- SOURCE PASSAGE:
It may be pertinent here to quickly review some properties of
permutations. Recall that if $\sigma \in S_n$ is a cycle of length
$l$, then its signum $\sgn{\sigma} = \pm 1$ depending on  the
parity of $l - 1$. For example, in $S_7$, $$\sigma = (1 \ 3 \ 4 \
7 \ 6)
$$has length $5$, and the parity of $5 - 1 = 4$ is even, and so we
write $\sgn{\sigma} = +1$. On the other hand, $$\tau = (1 \ 3 \ 4
\ 7 \ 6 \ 5)   $$has length $6$, and the parity of $6 - 1 = 5$ is
odd, and so we write $\sgn{\tau} = -1$.

\bigskip

Recall also that if $(\sigma, \tau)\in S_n ^2$, then
$$ \sgn{\tau\sigma} = \sgn{\tau}\sgn{\sigma}. $$ Thus from the
above two examples
$$\sigma\tau = (1 \ 3 \ 4 \
7 \ 6)(1 \ 3 \ 4 \ 7 \ 6\ 5)
$$has signum $\sgn{\sigma} \sgn{\tau} = (+1)(-1) = -1$. Observe in
particular that for the identity permutation $\idefun\in S_n$ we
have $\sgn{\idefun} = +1$.

\begin{df}
Let $A\in\mat{n\times n}{ \bbR}, A = [a_{ij}]$ be a square matrix.

- EXTRACTED ENTRIES:
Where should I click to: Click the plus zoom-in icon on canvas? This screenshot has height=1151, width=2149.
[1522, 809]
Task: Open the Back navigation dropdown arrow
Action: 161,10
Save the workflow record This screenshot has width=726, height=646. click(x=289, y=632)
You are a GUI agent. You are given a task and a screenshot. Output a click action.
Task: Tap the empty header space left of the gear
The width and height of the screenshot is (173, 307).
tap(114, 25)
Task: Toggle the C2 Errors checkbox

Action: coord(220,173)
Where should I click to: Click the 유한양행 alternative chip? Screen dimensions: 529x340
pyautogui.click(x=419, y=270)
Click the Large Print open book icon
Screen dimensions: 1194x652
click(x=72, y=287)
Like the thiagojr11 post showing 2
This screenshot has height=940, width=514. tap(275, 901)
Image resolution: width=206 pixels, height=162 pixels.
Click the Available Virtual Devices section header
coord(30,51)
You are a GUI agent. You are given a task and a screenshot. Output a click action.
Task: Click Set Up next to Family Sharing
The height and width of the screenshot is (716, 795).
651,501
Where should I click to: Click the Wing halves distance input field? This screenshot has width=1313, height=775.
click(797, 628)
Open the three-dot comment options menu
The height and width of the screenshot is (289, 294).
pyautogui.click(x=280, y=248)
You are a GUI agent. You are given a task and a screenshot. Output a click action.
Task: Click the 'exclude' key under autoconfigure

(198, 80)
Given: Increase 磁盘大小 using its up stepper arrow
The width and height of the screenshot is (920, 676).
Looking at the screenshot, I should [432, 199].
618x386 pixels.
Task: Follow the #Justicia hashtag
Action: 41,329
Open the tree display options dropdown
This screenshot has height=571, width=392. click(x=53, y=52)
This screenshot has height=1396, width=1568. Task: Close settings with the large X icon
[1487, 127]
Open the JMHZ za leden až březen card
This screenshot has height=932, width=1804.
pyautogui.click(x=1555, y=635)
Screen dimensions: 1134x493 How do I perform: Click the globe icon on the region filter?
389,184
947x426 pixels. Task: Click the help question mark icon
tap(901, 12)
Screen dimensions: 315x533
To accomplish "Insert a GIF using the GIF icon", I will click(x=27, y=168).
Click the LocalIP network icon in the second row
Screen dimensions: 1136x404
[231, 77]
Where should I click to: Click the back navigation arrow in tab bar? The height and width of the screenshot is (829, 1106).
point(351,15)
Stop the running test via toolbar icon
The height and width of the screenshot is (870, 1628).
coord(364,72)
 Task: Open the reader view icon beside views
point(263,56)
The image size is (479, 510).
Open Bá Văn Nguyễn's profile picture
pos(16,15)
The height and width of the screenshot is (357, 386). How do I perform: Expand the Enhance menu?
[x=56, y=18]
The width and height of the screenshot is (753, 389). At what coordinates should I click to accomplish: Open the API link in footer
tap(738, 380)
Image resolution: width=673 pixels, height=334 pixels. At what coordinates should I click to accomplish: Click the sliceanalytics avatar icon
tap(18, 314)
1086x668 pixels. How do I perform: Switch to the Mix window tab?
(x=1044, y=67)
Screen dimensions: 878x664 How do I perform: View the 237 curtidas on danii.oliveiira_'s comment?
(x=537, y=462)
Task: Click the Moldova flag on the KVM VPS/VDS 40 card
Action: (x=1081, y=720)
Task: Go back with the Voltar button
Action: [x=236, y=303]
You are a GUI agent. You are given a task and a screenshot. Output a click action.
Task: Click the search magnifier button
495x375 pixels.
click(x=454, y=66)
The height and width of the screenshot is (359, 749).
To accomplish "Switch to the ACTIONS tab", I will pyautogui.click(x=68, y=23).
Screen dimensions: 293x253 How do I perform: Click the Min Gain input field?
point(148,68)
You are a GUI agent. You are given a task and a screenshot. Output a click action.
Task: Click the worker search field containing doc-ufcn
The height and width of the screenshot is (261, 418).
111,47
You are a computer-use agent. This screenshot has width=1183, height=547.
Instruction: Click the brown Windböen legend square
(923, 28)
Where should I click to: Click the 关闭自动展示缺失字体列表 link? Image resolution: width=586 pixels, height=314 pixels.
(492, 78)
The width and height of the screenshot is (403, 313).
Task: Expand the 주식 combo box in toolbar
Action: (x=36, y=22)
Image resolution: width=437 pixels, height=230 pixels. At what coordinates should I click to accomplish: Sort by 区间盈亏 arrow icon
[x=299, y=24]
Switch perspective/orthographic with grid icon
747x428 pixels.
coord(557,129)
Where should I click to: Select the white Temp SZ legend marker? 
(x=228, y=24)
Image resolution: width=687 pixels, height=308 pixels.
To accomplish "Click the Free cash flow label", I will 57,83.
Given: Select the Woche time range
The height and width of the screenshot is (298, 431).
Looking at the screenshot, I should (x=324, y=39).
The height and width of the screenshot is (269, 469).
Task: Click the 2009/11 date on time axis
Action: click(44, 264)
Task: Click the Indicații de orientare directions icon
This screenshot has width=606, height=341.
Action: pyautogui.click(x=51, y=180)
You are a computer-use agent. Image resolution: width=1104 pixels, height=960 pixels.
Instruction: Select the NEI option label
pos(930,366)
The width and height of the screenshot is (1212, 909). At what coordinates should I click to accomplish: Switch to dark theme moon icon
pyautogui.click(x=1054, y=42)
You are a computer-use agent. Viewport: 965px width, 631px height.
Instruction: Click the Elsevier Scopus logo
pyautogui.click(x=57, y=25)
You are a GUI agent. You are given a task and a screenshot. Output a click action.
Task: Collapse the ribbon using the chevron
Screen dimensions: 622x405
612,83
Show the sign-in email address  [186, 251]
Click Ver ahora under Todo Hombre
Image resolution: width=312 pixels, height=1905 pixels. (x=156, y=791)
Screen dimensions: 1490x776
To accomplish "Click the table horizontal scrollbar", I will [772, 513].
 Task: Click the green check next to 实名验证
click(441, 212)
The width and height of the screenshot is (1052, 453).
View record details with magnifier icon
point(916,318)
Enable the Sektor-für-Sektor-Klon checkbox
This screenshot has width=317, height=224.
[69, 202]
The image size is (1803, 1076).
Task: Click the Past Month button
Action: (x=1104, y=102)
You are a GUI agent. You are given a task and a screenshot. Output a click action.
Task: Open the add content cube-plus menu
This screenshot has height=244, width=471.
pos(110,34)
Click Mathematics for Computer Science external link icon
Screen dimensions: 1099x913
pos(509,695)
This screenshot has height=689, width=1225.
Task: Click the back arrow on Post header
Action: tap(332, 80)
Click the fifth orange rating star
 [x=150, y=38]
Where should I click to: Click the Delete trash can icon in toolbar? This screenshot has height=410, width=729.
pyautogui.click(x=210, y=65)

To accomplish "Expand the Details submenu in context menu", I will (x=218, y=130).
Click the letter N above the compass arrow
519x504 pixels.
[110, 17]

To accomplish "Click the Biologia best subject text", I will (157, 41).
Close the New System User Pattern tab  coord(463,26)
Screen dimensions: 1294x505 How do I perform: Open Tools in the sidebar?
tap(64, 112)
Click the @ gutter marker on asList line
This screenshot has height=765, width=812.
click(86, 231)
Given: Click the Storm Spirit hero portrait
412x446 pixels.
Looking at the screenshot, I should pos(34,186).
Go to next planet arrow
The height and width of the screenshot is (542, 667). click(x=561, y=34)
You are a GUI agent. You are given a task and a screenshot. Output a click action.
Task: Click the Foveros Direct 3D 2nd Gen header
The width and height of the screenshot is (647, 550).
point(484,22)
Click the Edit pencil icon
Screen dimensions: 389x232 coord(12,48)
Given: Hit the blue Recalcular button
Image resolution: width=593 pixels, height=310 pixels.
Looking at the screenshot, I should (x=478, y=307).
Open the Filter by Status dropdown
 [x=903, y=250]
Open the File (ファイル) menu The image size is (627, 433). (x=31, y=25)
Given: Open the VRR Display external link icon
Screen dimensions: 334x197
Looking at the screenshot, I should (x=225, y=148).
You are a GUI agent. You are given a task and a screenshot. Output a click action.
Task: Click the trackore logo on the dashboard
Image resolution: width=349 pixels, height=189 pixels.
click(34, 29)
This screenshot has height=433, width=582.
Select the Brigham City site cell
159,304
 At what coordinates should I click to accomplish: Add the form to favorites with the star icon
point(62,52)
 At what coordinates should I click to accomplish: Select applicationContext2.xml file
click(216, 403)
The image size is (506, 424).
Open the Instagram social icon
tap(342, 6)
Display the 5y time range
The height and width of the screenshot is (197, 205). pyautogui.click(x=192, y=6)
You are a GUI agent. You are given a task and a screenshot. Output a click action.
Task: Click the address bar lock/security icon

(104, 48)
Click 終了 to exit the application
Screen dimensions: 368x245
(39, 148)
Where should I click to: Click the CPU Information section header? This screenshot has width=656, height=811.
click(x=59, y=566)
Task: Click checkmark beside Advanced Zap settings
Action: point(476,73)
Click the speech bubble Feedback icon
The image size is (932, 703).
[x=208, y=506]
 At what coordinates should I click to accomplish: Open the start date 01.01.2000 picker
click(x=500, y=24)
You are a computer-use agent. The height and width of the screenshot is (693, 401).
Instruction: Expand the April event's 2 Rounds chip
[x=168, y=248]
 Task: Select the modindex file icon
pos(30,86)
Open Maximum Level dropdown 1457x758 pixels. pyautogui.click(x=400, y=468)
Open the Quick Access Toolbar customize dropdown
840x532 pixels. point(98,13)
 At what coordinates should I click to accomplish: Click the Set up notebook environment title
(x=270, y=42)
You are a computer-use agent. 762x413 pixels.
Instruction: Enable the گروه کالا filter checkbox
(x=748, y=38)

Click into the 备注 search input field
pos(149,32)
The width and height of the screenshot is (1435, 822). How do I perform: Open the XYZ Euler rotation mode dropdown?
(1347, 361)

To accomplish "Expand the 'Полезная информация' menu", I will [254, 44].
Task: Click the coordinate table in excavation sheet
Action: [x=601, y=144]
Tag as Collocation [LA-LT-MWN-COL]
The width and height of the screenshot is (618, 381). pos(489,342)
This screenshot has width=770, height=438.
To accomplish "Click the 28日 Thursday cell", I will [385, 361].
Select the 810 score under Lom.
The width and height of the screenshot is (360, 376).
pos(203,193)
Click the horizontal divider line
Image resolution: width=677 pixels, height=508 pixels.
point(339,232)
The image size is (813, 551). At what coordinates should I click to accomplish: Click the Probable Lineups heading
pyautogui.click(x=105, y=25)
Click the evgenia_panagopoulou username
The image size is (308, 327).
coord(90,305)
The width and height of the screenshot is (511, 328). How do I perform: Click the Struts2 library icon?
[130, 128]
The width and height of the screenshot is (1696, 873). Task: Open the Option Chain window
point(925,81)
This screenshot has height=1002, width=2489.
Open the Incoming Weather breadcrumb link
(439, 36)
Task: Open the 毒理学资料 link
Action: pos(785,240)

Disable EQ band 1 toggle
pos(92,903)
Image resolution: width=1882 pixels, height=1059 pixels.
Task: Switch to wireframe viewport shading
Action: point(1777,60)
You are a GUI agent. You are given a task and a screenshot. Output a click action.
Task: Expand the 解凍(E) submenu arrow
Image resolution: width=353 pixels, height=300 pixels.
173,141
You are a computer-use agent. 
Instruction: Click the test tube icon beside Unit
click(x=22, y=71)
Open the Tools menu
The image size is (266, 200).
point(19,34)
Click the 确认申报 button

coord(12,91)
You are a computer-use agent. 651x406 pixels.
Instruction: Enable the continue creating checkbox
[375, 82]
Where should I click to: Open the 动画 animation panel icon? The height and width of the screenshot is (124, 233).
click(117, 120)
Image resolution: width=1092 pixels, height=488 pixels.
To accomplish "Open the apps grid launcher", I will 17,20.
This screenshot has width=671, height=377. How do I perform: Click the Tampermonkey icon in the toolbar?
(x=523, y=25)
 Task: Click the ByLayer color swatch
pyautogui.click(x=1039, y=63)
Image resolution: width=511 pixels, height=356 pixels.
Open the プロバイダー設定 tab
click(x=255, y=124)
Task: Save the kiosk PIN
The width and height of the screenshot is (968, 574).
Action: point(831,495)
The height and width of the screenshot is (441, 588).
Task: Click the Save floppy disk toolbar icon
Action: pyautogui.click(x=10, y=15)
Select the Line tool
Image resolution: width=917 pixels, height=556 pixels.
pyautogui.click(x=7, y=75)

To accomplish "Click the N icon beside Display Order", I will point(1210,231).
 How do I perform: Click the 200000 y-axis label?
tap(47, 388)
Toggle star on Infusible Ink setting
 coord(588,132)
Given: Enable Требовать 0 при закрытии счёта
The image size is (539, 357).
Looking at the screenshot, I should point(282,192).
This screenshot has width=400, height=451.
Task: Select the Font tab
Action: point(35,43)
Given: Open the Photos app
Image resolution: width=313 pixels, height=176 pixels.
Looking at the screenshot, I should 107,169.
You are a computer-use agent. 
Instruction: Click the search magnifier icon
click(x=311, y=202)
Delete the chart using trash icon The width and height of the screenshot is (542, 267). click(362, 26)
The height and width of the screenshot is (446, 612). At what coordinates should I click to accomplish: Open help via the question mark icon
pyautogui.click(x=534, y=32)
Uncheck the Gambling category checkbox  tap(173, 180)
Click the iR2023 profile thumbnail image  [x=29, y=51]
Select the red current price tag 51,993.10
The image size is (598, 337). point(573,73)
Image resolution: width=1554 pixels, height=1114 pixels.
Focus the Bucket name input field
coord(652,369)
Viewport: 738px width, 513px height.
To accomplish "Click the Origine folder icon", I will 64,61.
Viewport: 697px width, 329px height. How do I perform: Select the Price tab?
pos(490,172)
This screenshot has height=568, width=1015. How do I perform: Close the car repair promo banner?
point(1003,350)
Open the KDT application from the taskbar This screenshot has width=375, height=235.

- WHAT TO DO:
1: Decide whether each statement agrees with the passage on permutation signs. For each, answer yes or no and quote the text's deciding words. (a) The cycle σ in S_7 has length 5. (b) The signum of τ is +1. (c) The identity permutation has signum −1.
2: In the passage on permutation signs, what determines whether the signum of a cycle of length l is +1 or −1?
3: Reproduce the passage on permutation signs, starting with "Recall also that" and going on through "3 \ 4 \ 7 \ 6\ 5)".
The material comes from a different source than the passage on permutation signs.

- ANSWERS TO THE TASKS:
1:
(a) Yes: "has length $5$, and the parity of $5 - 1 = 4$ is even"
(b) No: "and so we write $\sgn{\tau} = -1$"
(c) No: "we have $\sgn{\idefun} = +1$"

2: The parity of l − 1.

3:
Recall also that if $(\sigma, \tau)\in S_n ^2$, then
$$ \sgn{\tau\sigma} = \sgn{\tau}\sgn{\sigma}. $$ Thus from the
above two examples
$$\sigma\tau = (1 \ 3 \ 4 \
7 \ 6)(1 \ 3 \ 4 \ 7 \ 6\ 5)